=== Short task ===
Return the material starting with the line that contains "How do I perform: Click" and going on through the line that contains "point(1200,140)", copied without any change. Leave the pictures out of your answer.

=== Material ===
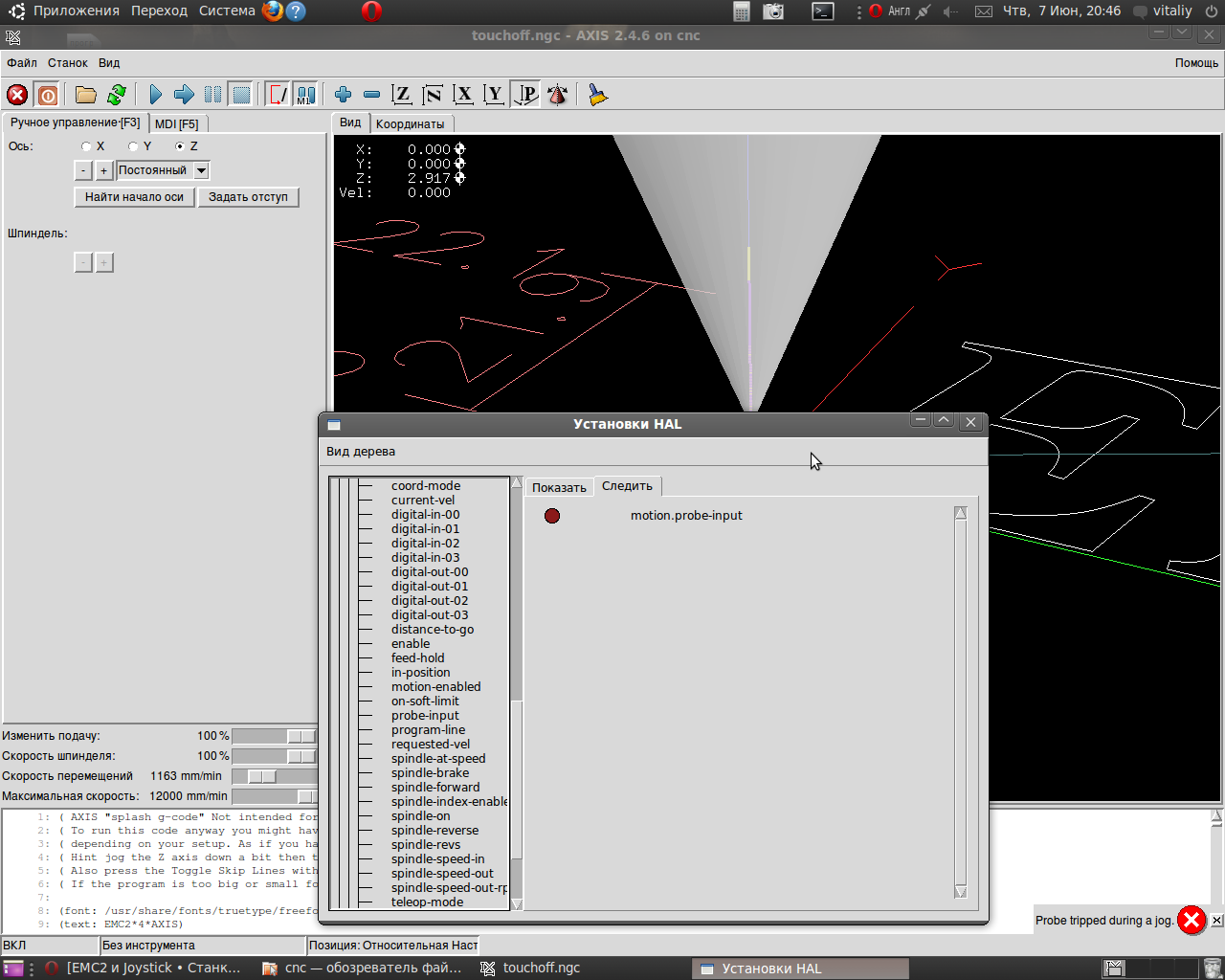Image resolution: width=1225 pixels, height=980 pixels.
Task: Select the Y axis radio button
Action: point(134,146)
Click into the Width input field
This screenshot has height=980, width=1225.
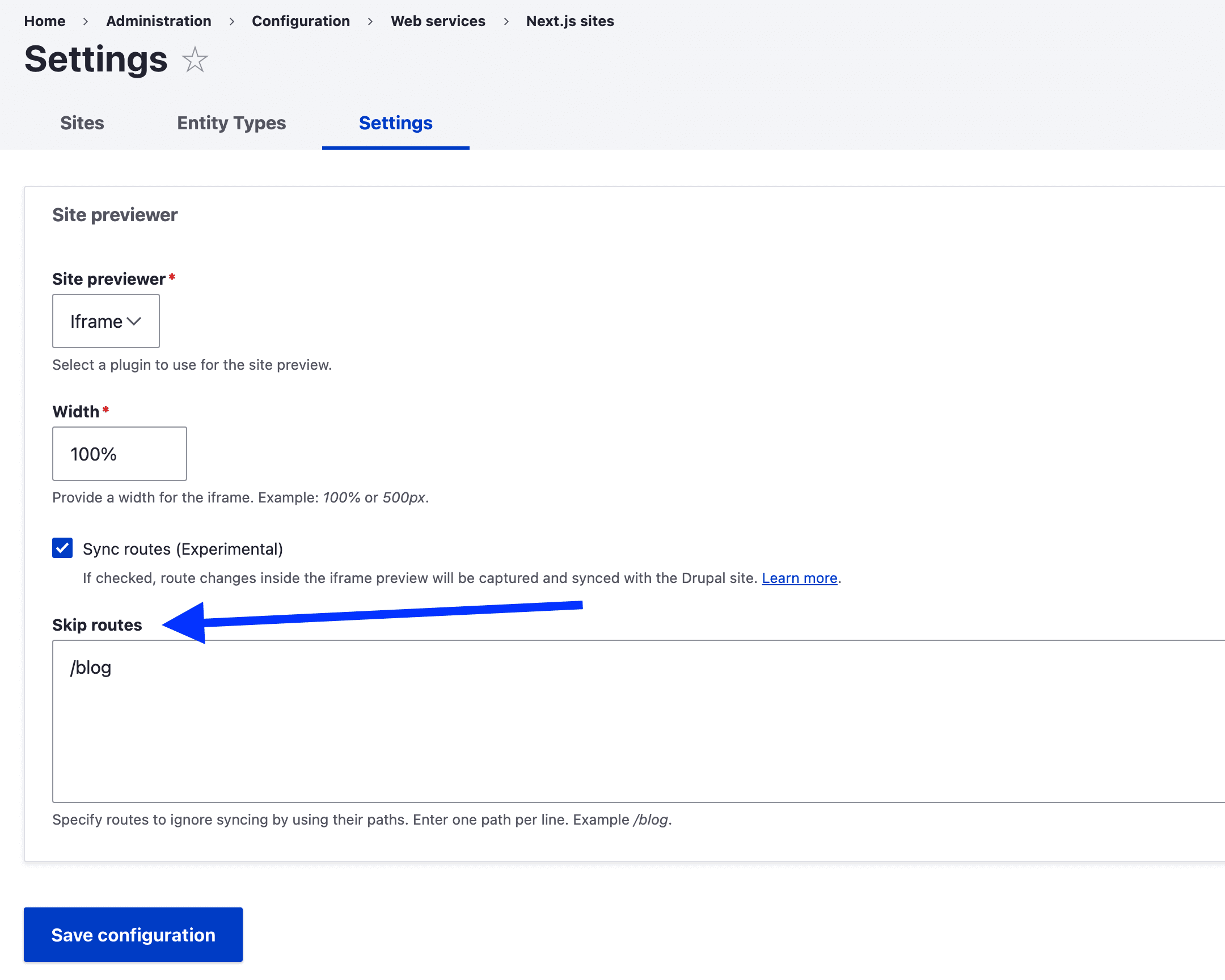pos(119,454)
* * *
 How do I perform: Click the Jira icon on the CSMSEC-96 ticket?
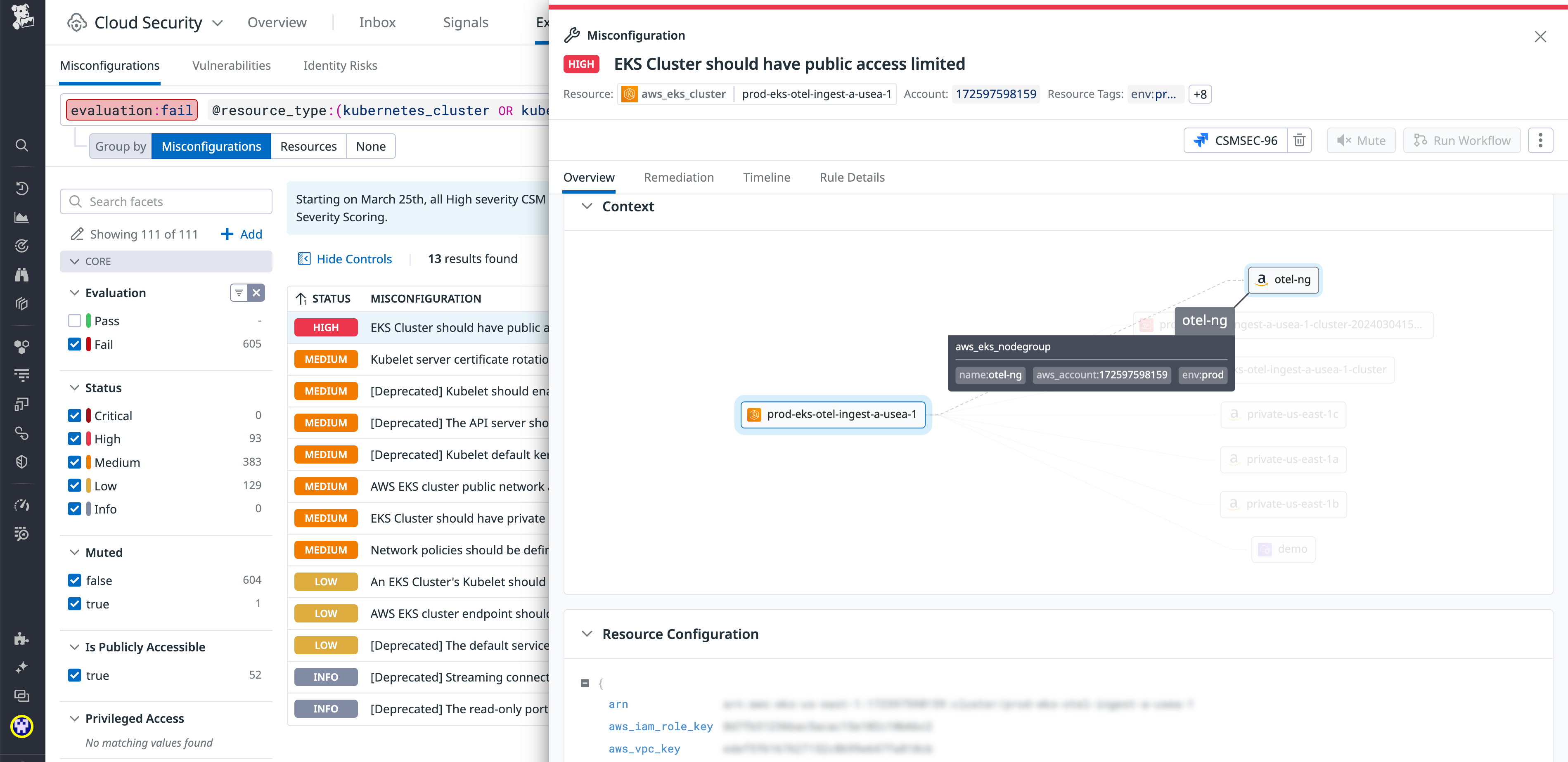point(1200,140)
---
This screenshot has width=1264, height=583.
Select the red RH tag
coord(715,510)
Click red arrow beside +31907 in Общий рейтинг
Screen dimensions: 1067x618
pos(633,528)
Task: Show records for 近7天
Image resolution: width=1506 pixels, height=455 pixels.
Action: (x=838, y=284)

=== Answer to the problem ===
 How do I perform: Click the Jira icon on the CSMSEC-96 ticket?
point(1200,140)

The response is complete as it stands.